The question is an interesting one, but it is by no means limited to Thrift. A better name would be
Handling failures in asynchronous or remote calls in general
because that's in essence, what it is. Altough in the specific case of an RPC-style API like, for example, a Thrift service, the client blocks and it seems to be an synchronous call, it really isn't that way.
The whole problem can be rephrased to the more general question about
Designing robust distributed systems
So what is the main problem, that we have to deal with? We have to assume that every call we do may fail. In particular, it can fail in three ways:
- request died
- request sent, server processing successful, response died
- request sent, server processing failed, response died
In some cases, this is not a big deal, regardless of the exact case we have. If the client just wants to retrieve some values, he can simply re-query and will get some results eventually if he tries often enough.

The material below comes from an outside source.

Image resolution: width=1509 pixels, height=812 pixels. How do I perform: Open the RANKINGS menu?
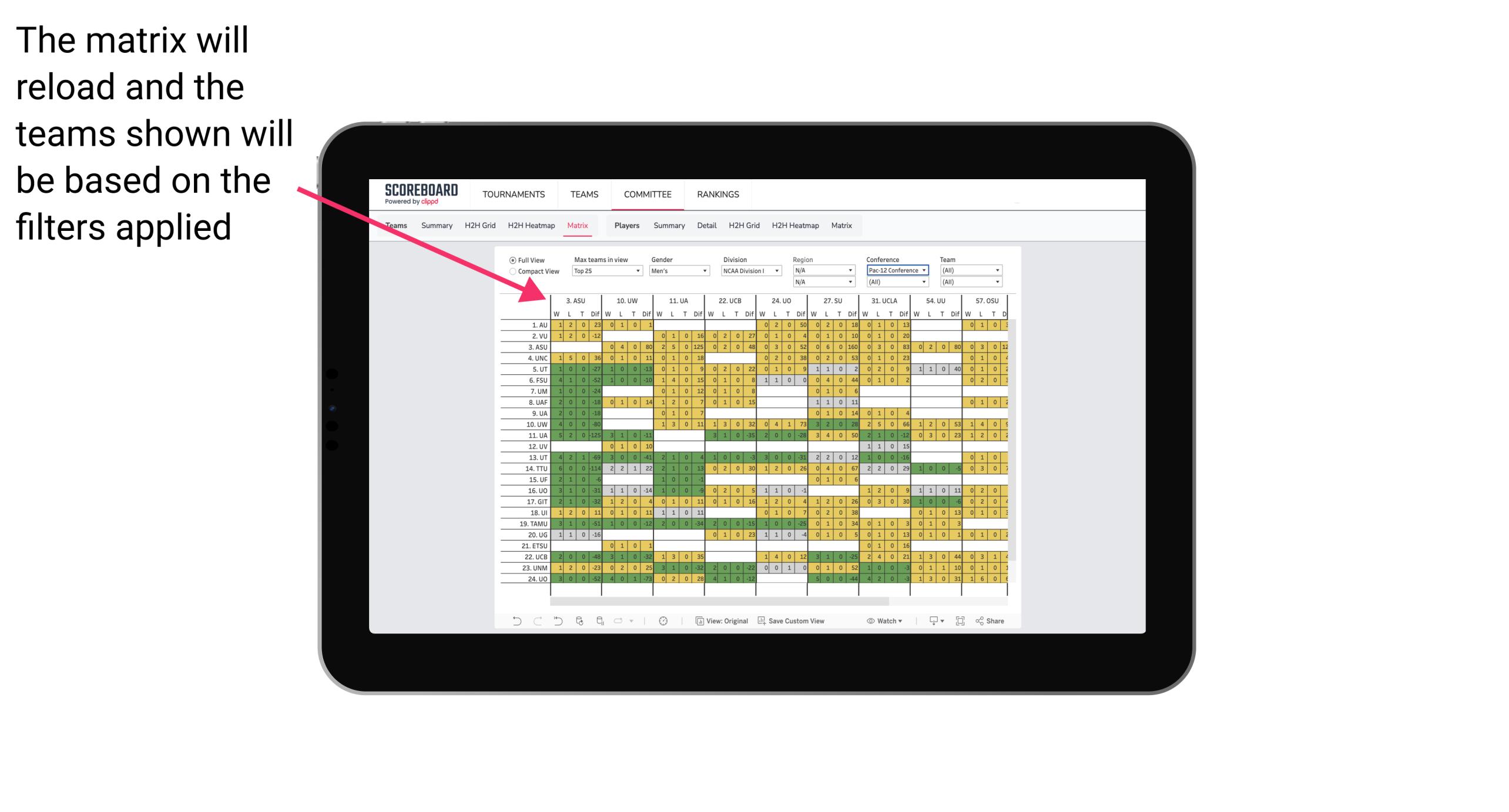(718, 194)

In other cases, especially when the client modifies data on the server, it may become more problematic. The general recommendation in such cases is to make the service calls idempotent, meaning: regardless, how often I do the same call, the end result is always the same. This could be achieved by various means and more or less depends on the use case.
For example, one method is it to send some logical "ticket" values along with each request to filter out doubled or outdated requests on the server. The server keeps track and/or checks these tickets, before the processing starts eventually. But again, if that method suits your needs depends on your use case.
The Command and Query Responsibility Segregation (CQRS) pattern is another approach to deal with the complexity. It basically breaks the API into setters and getters. I'd recommend to look into that topic, but it is not useful for every scenario. I'd also recommend to look at the Data Consistency Primer article. Last not least the CAP theorem is always a good read.
Good Service/API design is not simple, and the fact, that we have to deal with a distributed parallel system does not make it easier, quite the opposite.